:: Task brief ::
Go through the listing and copy each line with the string "height".

:: Data for the task ::

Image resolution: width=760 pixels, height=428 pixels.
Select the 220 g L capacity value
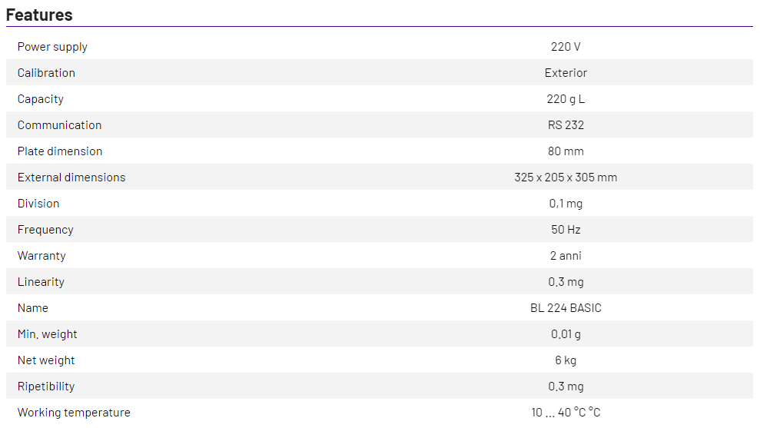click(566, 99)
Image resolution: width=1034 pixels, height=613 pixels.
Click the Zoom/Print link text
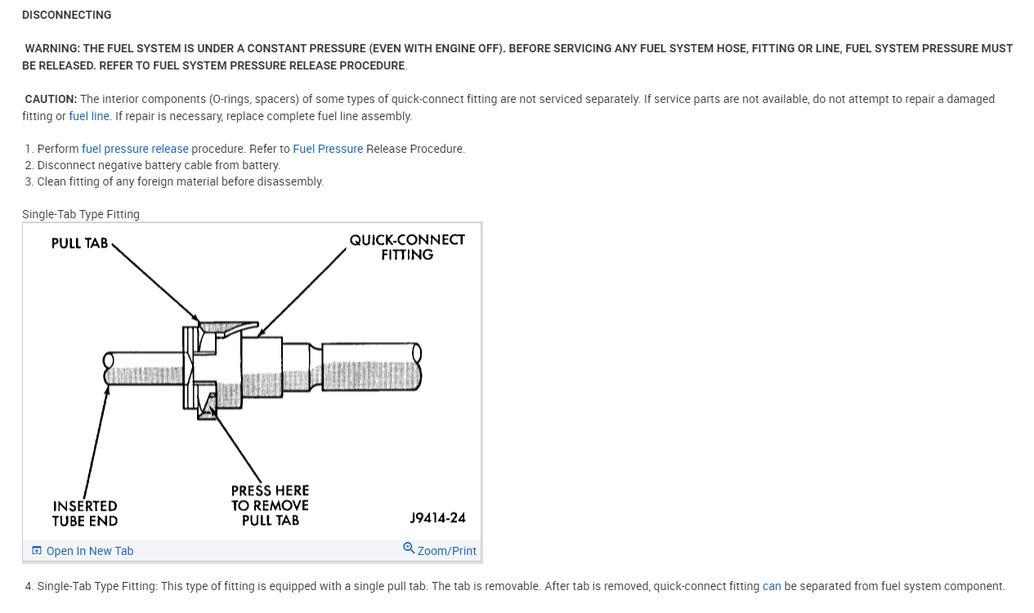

:: Final answer ::
Image resolution: width=760 pixels, height=428 pixels.
Image resolution: width=1034 pixels, height=613 pixels.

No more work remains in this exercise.